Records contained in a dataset

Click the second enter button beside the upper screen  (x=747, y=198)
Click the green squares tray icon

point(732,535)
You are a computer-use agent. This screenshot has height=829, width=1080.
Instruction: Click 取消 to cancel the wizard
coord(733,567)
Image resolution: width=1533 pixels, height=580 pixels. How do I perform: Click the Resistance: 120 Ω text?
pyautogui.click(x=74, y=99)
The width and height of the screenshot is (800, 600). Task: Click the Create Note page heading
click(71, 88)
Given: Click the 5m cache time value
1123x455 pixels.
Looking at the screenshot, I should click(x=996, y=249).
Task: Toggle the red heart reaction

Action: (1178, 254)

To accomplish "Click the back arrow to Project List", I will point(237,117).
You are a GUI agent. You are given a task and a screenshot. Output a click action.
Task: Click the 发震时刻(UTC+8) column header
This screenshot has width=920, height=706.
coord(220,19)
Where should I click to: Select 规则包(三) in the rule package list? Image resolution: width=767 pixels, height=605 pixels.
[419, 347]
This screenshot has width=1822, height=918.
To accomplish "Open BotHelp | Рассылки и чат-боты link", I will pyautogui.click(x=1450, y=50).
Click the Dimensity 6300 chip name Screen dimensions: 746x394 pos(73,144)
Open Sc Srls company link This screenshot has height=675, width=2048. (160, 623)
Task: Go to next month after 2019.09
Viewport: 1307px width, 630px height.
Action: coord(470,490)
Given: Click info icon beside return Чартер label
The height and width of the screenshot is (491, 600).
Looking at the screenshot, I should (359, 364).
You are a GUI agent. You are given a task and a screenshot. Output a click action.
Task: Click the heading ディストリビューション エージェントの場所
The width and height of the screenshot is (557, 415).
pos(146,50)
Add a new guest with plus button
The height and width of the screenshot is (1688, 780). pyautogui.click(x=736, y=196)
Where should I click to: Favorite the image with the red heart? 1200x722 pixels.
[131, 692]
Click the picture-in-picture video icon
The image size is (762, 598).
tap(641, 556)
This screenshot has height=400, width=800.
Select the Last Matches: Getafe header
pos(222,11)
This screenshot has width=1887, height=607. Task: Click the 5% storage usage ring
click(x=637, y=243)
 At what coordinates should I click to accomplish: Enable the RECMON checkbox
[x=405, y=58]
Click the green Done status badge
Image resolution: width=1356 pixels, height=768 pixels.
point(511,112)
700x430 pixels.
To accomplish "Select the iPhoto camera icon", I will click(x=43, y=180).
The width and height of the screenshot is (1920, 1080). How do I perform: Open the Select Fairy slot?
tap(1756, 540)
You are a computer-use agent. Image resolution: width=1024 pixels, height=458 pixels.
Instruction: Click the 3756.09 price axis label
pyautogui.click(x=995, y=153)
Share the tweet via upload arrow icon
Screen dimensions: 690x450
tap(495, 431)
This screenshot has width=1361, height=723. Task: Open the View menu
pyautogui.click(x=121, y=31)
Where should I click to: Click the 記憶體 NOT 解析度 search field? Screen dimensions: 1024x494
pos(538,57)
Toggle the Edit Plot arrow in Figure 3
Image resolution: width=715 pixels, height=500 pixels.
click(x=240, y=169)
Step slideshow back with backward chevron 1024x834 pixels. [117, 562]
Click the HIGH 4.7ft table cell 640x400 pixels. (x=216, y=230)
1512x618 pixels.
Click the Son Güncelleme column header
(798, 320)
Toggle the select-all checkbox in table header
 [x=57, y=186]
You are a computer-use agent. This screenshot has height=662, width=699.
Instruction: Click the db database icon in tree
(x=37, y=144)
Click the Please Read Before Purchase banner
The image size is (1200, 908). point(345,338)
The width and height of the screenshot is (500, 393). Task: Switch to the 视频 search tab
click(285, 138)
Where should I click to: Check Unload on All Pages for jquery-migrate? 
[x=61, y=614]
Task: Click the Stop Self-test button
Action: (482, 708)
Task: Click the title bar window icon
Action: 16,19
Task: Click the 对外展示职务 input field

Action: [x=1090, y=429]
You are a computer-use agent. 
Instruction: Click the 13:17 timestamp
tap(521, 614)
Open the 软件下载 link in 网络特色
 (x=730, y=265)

--- What to produce ---
The full set of entries should be copied out exactly as given.

--- Exercise response ---
Click the second enter button beside the upper screen  (x=747, y=198)
Click the green squares tray icon

point(732,535)
You are a computer-use agent. This screenshot has height=829, width=1080.
Instruction: Click 取消 to cancel the wizard
coord(733,567)
Image resolution: width=1533 pixels, height=580 pixels. How do I perform: Click the Resistance: 120 Ω text?
pyautogui.click(x=74, y=99)
The width and height of the screenshot is (800, 600). Task: Click the Create Note page heading
click(71, 88)
Given: Click the 5m cache time value
1123x455 pixels.
Looking at the screenshot, I should click(x=996, y=249).
Task: Toggle the red heart reaction

Action: (1178, 254)

To accomplish "Click the back arrow to Project List", I will point(237,117).
You are a GUI agent. You are given a task and a screenshot. Output a click action.
Task: Click the 发震时刻(UTC+8) column header
This screenshot has width=920, height=706.
coord(220,19)
Where should I click to: Select 规则包(三) in the rule package list? Image resolution: width=767 pixels, height=605 pixels.
[419, 347]
This screenshot has width=1822, height=918.
To accomplish "Open BotHelp | Рассылки и чат-боты link", I will pyautogui.click(x=1450, y=50).
Click the Dimensity 6300 chip name Screen dimensions: 746x394 pos(73,144)
Open Sc Srls company link This screenshot has height=675, width=2048. (160, 623)
Task: Go to next month after 2019.09
Viewport: 1307px width, 630px height.
Action: coord(470,490)
Given: Click info icon beside return Чартер label
The height and width of the screenshot is (491, 600).
Looking at the screenshot, I should (359, 364).
You are a GUI agent. You are given a task and a screenshot. Output a click action.
Task: Click the heading ディストリビューション エージェントの場所
The width and height of the screenshot is (557, 415).
pos(146,50)
Add a new guest with plus button
The height and width of the screenshot is (1688, 780). pyautogui.click(x=736, y=196)
Where should I click to: Favorite the image with the red heart? 1200x722 pixels.
[131, 692]
Click the picture-in-picture video icon
The image size is (762, 598).
tap(641, 556)
This screenshot has height=400, width=800.
Select the Last Matches: Getafe header
pos(222,11)
This screenshot has width=1887, height=607. Task: Click the 5% storage usage ring
click(x=637, y=243)
 At what coordinates should I click to accomplish: Enable the RECMON checkbox
[x=405, y=58]
Click the green Done status badge
Image resolution: width=1356 pixels, height=768 pixels.
point(511,112)
700x430 pixels.
To accomplish "Select the iPhoto camera icon", I will click(x=43, y=180).
The width and height of the screenshot is (1920, 1080). How do I perform: Open the Select Fairy slot?
tap(1756, 540)
You are a computer-use agent. Image resolution: width=1024 pixels, height=458 pixels.
Instruction: Click the 3756.09 price axis label
pyautogui.click(x=995, y=153)
Share the tweet via upload arrow icon
Screen dimensions: 690x450
tap(495, 431)
This screenshot has width=1361, height=723. Task: Open the View menu
pyautogui.click(x=121, y=31)
Where should I click to: Click the 記憶體 NOT 解析度 search field? Screen dimensions: 1024x494
pos(538,57)
Toggle the Edit Plot arrow in Figure 3
Image resolution: width=715 pixels, height=500 pixels.
click(x=240, y=169)
Step slideshow back with backward chevron 1024x834 pixels. [117, 562]
Click the HIGH 4.7ft table cell 640x400 pixels. (x=216, y=230)
1512x618 pixels.
Click the Son Güncelleme column header
(798, 320)
Toggle the select-all checkbox in table header
 [x=57, y=186]
You are a computer-use agent. This screenshot has height=662, width=699.
Instruction: Click the db database icon in tree
(x=37, y=144)
Click the Please Read Before Purchase banner
The image size is (1200, 908). point(345,338)
The width and height of the screenshot is (500, 393). Task: Switch to the 视频 search tab
click(285, 138)
Where should I click to: Check Unload on All Pages for jquery-migrate? 
[x=61, y=614]
Task: Click the Stop Self-test button
Action: (482, 708)
Task: Click the title bar window icon
Action: 16,19
Task: Click the 对外展示职务 input field

Action: [x=1090, y=429]
You are a computer-use agent. 
Instruction: Click the 13:17 timestamp
tap(521, 614)
Open the 软件下载 link in 网络特色
 (x=730, y=265)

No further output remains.